Reina afectó no oír.
-Pero por más que Vd. diga, -prosiguió D. Domingo-, no es de Villavicencio esa Judit.
-Será de Morales, -respondió Genaro-, volviéndose a Reina, ¿le gustan a Vd. las pinturas? -preguntó, añadiendo sólo con el movimiento de los labios y la expresión de los ojos, ¿vuelvo mañana?
-Me gustan, -respondió distraída y fatigada Reina.
-¿Desde cuando acá, niña mía? -preguntó D. Domingo-, ¿no decías que las odiabas y que te parecían almas en pena?
-Es que a Reina le gustan las almas en pena, -observó Genaro.
-¿De dónde sacáis eso? -preguntó ésta.
-De que no me sacáis de este purgatorio, Reina, -respondió a media voz Genaro-, ¿vuelvo mañana?
-Esa Judit es de Alonso Cano a no dudarlo, Genaro, -decía D. Domingo.
-Es de la escuela de Murillo evidentemente, Don Domingo, es su colorido; volveré a verla, ¿y acá vuelvo, Reina?
-Decididlo vos.
-No entro en parte alguna donde hallo la puerta cerrada, Reina.
-Pues -yo no abro a nadie.
-¿Sabe Vd., Genaro, cuánto daba un inglés por ese cuadro? -dijo D. Domingo.
-¿Por qué cuadro? -preguntó Marcial.
-Por una Judit que tiene C.*** que se parece a Reina, daba mil libras.
-Si se parece a Reina vale mil arrobas, -repuso Marcial-. Si esa Judit fiera, añadió acercándose a Reina, eras tú, la cabeza que lleva del hombre que asesina, sera la mía.
-¡La cabeza de Holofernes! -exclamó Flora que lo había oído, soltando una alegre carcajada-, ¡qué extraña pretensión, Marcial!
-¿Y quién le dice a Vd. que el general de los Asirios no fuese buen mozo? ¿Había acaso entonces daguerrotipos para que se conserve un tipo exacto, perfecto, auténtico, idéntico y genuino de su físico?
-¿Vuelvo mañana? -decía entretanto Genaro a Reina.
-¡Qué terco! -contestó ésta.
-Terco no, precavido sí.
-¿Te vienes, Genaro? -dijo Marcial, -que ha rato dieron las doce campanadas que marcan el fin de la vuelta del cuadrante.
-Siempre tenéis el reloj en la mano como el feísimo viejo que figura el tiempo, -dijo Flora.
-En la mano no, -repuso Marcial-, en la cabeza como la Giralda.

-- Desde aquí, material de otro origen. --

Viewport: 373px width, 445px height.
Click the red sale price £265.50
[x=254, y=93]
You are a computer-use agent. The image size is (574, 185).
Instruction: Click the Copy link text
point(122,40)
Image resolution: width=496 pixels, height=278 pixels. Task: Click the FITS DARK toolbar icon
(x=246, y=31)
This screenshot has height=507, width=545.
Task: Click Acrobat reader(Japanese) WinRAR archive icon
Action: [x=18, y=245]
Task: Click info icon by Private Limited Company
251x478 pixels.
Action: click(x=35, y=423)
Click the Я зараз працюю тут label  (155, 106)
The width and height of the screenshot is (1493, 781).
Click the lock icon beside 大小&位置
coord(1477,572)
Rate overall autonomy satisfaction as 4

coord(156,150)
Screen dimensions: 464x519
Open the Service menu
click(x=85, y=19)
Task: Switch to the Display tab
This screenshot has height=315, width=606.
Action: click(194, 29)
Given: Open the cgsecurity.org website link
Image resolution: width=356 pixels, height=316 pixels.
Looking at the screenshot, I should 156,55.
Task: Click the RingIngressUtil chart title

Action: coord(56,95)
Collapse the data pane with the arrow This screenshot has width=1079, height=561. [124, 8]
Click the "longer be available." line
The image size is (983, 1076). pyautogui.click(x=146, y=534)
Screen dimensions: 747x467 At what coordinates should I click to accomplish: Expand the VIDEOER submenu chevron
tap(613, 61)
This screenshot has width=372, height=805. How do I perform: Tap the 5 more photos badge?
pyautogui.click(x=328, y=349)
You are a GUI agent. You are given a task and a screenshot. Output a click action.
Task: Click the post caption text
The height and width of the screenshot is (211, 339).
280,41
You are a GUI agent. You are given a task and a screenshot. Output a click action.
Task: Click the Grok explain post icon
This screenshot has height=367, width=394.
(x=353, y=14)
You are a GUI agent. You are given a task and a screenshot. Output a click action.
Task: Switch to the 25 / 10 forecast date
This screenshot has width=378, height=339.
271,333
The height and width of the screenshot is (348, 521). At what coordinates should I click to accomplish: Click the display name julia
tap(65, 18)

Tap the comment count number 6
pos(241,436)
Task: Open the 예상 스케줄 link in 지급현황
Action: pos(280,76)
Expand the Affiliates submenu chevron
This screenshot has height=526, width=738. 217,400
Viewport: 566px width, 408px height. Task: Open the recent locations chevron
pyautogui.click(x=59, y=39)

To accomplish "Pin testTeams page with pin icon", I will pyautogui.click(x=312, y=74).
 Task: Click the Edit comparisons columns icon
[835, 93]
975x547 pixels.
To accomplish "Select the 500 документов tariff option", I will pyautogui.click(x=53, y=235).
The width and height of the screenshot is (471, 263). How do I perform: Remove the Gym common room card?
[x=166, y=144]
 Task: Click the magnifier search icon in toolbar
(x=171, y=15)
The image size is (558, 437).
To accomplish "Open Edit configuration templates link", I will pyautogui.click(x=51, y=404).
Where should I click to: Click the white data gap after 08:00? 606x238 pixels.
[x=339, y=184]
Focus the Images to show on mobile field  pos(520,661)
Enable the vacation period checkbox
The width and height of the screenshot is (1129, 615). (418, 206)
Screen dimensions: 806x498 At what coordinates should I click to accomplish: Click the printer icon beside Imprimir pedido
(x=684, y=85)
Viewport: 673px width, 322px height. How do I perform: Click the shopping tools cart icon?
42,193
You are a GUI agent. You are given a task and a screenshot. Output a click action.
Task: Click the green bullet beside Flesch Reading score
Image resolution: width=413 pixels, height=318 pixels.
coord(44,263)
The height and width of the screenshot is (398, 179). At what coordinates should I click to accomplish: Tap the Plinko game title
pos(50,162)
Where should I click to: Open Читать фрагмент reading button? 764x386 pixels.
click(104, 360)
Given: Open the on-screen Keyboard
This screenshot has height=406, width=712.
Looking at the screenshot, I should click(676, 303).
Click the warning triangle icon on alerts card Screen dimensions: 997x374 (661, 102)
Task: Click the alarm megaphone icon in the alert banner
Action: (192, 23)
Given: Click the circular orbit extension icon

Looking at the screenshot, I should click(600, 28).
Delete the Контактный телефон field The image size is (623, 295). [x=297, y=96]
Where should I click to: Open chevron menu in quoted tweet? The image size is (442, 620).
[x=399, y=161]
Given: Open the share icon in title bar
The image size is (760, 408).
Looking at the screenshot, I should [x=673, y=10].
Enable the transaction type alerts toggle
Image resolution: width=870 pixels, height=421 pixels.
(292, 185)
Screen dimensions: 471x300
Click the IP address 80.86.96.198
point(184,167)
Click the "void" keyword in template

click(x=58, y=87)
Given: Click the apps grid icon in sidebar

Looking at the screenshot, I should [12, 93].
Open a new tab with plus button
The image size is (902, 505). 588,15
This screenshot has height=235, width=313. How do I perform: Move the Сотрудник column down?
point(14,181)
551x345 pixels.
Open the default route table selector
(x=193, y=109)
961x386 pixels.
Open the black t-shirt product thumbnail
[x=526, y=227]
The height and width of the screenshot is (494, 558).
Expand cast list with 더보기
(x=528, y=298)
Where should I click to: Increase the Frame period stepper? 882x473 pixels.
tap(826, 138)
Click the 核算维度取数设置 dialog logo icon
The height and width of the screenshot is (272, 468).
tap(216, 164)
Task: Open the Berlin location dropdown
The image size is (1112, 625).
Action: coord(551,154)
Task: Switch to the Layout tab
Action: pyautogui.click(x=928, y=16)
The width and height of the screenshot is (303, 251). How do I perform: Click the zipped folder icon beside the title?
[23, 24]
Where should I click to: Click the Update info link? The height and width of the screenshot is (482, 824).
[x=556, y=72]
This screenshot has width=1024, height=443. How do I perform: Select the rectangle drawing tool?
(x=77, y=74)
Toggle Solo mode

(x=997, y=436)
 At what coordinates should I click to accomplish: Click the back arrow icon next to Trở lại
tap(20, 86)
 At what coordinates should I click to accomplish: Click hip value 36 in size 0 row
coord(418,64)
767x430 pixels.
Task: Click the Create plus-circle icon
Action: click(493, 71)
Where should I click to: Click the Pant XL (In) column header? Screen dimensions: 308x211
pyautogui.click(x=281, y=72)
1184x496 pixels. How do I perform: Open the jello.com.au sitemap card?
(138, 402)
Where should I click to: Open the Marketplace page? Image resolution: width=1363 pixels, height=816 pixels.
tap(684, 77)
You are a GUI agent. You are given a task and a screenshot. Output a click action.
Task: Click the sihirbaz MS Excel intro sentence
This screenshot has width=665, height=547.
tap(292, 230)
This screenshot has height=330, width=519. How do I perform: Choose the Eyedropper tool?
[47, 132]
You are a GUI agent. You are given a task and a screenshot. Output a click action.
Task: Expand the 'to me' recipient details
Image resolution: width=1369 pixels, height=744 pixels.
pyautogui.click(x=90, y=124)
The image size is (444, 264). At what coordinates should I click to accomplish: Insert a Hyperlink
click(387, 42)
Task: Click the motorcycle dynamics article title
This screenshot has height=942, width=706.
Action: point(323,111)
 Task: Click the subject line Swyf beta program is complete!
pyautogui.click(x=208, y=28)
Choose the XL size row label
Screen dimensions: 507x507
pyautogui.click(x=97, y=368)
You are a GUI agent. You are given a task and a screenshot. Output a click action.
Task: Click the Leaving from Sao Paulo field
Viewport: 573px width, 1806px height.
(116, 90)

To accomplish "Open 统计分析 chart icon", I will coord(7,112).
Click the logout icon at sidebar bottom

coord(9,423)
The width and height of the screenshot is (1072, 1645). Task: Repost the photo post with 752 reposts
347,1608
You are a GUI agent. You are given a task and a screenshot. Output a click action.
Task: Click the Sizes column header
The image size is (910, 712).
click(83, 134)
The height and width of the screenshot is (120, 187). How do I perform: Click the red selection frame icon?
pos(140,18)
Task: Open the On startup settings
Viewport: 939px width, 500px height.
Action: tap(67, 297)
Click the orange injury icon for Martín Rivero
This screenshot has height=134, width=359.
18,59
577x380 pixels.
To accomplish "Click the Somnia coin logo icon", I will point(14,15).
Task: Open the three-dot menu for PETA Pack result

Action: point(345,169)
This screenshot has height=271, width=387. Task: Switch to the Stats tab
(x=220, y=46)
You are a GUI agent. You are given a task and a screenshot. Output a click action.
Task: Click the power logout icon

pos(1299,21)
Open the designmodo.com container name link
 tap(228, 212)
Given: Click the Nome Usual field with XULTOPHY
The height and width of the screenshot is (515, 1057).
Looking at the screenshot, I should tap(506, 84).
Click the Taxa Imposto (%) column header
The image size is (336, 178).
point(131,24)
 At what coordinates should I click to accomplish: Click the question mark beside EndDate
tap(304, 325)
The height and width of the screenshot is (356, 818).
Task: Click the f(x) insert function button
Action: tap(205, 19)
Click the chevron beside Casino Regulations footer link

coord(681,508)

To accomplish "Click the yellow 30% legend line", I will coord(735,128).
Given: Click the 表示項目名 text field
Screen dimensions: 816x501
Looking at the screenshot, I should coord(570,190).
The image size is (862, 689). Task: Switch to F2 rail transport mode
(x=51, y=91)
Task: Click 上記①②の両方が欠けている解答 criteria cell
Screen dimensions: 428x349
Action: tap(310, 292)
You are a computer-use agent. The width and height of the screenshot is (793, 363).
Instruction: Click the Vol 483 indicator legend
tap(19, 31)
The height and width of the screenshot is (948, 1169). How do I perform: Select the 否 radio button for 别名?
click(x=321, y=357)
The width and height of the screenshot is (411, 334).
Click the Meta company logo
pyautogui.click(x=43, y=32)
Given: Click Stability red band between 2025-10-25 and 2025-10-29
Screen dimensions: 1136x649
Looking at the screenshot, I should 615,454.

Buenas noches, Flora, séaos la noche ligera como os lo son vuestros días: que descanses, Reina. ¡Dichoso el mosquito que te quite el sueño!
-Tengo mosquitero, primo.
-No basta, Reina, -murmuró Genaro-, es preciso un mosqueador para este enjambre. ¿Cómo estará la puerta mañana?
-Entornada, -dijo Flora-, nada hay mas pesado en este mundo que una terca, a no ser un porfiado.
Reina puso su pañuelo ante su boca para disimular una sonrisa, la que brilló en sus ojos y no se ocultó a Genaro, que al verla pensó con júbilo: victoria.